• Description of the task
Lines from the one containing "Task: Click the Recalculate refresh icon" through the last line of the material below: print these exactly, and only these.

_ _ _

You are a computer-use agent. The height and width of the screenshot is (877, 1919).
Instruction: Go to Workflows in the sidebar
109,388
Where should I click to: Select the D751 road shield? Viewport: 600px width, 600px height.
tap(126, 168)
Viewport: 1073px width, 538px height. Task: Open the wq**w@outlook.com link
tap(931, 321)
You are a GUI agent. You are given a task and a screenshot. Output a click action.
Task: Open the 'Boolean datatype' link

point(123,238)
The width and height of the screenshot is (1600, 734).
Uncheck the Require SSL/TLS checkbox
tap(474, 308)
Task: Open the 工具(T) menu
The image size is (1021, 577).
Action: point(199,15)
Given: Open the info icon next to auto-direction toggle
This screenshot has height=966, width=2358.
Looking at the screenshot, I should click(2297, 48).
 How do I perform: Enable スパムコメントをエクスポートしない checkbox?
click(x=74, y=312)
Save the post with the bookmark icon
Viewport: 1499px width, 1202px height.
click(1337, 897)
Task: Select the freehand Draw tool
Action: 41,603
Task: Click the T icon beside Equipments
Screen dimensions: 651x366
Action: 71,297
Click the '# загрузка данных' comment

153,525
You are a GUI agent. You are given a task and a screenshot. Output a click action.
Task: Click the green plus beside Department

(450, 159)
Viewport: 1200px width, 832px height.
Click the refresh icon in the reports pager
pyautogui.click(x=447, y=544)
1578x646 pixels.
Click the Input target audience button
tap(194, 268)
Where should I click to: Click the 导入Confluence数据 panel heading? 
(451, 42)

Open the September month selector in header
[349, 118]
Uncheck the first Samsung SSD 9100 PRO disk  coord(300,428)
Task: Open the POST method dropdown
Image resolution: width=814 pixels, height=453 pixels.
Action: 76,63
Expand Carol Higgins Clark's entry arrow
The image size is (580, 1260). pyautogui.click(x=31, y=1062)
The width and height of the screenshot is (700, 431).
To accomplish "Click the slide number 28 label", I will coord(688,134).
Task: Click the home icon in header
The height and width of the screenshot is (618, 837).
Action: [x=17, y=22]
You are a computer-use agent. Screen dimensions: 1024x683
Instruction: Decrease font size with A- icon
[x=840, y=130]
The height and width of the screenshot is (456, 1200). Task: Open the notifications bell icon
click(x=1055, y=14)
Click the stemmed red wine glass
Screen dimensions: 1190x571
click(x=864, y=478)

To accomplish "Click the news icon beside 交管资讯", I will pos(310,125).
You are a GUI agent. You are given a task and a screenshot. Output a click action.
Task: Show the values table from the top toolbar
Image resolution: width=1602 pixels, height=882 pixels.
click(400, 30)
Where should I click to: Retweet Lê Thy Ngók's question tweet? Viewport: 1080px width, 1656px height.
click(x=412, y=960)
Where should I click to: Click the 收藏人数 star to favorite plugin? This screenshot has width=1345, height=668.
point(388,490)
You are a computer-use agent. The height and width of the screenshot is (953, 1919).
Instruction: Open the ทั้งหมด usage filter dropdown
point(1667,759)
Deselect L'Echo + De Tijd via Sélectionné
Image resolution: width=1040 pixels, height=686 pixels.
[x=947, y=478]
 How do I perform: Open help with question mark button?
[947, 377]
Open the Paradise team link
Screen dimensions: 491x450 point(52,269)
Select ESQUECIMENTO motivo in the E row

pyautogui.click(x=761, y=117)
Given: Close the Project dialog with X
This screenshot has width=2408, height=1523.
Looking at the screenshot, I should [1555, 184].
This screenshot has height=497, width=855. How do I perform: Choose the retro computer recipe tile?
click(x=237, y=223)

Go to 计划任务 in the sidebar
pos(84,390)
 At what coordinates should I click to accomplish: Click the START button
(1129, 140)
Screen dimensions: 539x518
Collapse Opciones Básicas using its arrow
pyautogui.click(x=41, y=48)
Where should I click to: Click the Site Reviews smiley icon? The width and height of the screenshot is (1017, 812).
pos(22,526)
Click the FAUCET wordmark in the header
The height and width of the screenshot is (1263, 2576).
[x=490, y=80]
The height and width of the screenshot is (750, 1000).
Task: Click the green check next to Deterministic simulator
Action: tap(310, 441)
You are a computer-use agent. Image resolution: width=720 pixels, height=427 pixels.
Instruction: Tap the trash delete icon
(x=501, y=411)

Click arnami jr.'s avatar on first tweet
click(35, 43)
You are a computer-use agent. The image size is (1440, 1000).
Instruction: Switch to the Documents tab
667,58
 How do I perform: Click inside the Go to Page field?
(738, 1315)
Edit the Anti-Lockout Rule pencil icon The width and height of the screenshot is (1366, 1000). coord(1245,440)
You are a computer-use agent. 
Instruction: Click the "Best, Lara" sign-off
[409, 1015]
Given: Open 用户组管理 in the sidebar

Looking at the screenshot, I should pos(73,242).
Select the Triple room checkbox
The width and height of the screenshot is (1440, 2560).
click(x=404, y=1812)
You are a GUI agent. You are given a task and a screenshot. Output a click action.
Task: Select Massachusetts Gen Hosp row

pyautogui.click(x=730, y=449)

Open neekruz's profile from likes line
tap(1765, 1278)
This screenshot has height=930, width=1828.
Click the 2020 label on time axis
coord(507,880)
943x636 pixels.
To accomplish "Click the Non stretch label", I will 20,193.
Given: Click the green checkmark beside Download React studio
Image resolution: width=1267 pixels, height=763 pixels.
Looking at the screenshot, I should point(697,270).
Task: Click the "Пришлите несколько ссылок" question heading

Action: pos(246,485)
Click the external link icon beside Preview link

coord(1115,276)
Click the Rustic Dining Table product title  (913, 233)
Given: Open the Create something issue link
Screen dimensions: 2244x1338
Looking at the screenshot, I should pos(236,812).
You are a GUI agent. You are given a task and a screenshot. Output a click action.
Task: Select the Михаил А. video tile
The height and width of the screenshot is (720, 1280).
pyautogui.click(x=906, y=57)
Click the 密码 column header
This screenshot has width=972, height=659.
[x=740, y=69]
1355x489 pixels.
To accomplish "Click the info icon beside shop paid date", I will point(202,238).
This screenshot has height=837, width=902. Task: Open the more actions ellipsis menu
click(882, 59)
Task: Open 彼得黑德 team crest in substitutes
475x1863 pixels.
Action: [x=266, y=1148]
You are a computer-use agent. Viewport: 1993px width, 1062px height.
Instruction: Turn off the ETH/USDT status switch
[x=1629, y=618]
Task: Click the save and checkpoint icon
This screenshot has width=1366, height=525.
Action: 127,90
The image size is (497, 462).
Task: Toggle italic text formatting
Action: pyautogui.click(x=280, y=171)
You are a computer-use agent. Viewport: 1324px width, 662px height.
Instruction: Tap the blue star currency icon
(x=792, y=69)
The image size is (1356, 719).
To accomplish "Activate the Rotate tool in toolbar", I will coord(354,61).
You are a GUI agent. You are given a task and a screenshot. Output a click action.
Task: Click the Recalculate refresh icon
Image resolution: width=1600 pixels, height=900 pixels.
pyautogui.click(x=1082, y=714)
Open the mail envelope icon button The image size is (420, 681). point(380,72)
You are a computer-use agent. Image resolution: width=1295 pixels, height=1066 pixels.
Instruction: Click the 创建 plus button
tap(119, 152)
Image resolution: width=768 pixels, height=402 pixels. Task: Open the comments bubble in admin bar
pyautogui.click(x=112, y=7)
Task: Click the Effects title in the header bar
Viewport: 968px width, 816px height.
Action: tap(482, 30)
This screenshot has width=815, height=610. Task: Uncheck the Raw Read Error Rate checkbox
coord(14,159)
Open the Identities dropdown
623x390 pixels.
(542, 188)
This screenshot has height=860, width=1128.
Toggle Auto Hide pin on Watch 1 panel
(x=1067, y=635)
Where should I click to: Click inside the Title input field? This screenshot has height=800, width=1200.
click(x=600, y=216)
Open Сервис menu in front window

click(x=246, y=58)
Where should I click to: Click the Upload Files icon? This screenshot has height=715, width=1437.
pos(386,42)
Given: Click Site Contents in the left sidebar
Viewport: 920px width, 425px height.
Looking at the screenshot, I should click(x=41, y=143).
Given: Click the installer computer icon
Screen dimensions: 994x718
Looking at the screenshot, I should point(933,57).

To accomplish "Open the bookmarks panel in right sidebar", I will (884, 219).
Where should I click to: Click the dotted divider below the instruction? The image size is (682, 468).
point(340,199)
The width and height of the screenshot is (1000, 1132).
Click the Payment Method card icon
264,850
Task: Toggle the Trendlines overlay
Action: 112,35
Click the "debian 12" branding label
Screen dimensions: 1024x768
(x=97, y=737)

_ _ _

• Response
Task: Click the Recalculate refresh icon
Image resolution: width=1600 pixels, height=900 pixels.
pyautogui.click(x=1082, y=714)
Open the mail envelope icon button The image size is (420, 681). point(380,72)
You are a computer-use agent. Image resolution: width=1295 pixels, height=1066 pixels.
Instruction: Click the 创建 plus button
tap(119, 152)
Image resolution: width=768 pixels, height=402 pixels. Task: Open the comments bubble in admin bar
pyautogui.click(x=112, y=7)
Task: Click the Effects title in the header bar
Viewport: 968px width, 816px height.
Action: tap(482, 30)
This screenshot has width=815, height=610. Task: Uncheck the Raw Read Error Rate checkbox
coord(14,159)
Open the Identities dropdown
623x390 pixels.
(542, 188)
This screenshot has height=860, width=1128.
Toggle Auto Hide pin on Watch 1 panel
(x=1067, y=635)
Where should I click to: Click inside the Title input field? This screenshot has height=800, width=1200.
click(x=600, y=216)
Open Сервис menu in front window

click(x=246, y=58)
Where should I click to: Click the Upload Files icon? This screenshot has height=715, width=1437.
pos(386,42)
Given: Click Site Contents in the left sidebar
Viewport: 920px width, 425px height.
Looking at the screenshot, I should click(x=41, y=143).
Given: Click the installer computer icon
Screen dimensions: 994x718
Looking at the screenshot, I should point(933,57).

To accomplish "Open the bookmarks panel in right sidebar", I will (884, 219).
Where should I click to: Click the dotted divider below the instruction? The image size is (682, 468).
point(340,199)
The width and height of the screenshot is (1000, 1132).
Click the Payment Method card icon
264,850
Task: Toggle the Trendlines overlay
Action: 112,35
Click the "debian 12" branding label
Screen dimensions: 1024x768
(x=97, y=737)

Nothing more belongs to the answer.